Job description / Role
- HPC cluster systems engineer is responsible for managing and supporting all HPC systems and Grid system, for the University data center and distributed locations.
- Solves HPC and Grid related problems on a daily basis.
- In support of change management within the data center, provides the CSC with information about the HPC systems.
- Daily verifies all HPC Systems by using the monitoring tools and proactively intervenes to solve problems.
- Analyze solutions components, understand systems integration challenges and identify technology gaps.
- Resolve / propose solutions to above gaps to reach future performance targets and functionality requirements.

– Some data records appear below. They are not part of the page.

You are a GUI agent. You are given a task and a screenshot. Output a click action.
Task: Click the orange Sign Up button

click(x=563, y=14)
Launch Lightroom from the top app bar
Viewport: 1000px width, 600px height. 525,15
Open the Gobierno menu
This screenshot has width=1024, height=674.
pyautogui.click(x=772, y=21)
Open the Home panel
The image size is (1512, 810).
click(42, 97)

- Prototype features and perform integration checkout of various software components, and collaborate with component developers and solutions architects.
- Develop / drive validation test content and evaluate systems components.
- Engage with industry partners as required to identify and investigate best-known methods used in the HPC community and apply those methods.
- Collaborate with architects and developers to define architectural requirements for high-end HPC clusters.
- Responsible for system integration and validation of UAEU HPC clusters.
- Responsible of monitoring all HPC and Grid services.
- Coordinates work with vendors for support.
- Tests and deploys HPC systems.
- Knowledge of IT Service Management frameworks.
- Maintains accurate and comprehensive documentation diagrams of the enterprise HPC system, backup infrastructure, communications flow, and routing.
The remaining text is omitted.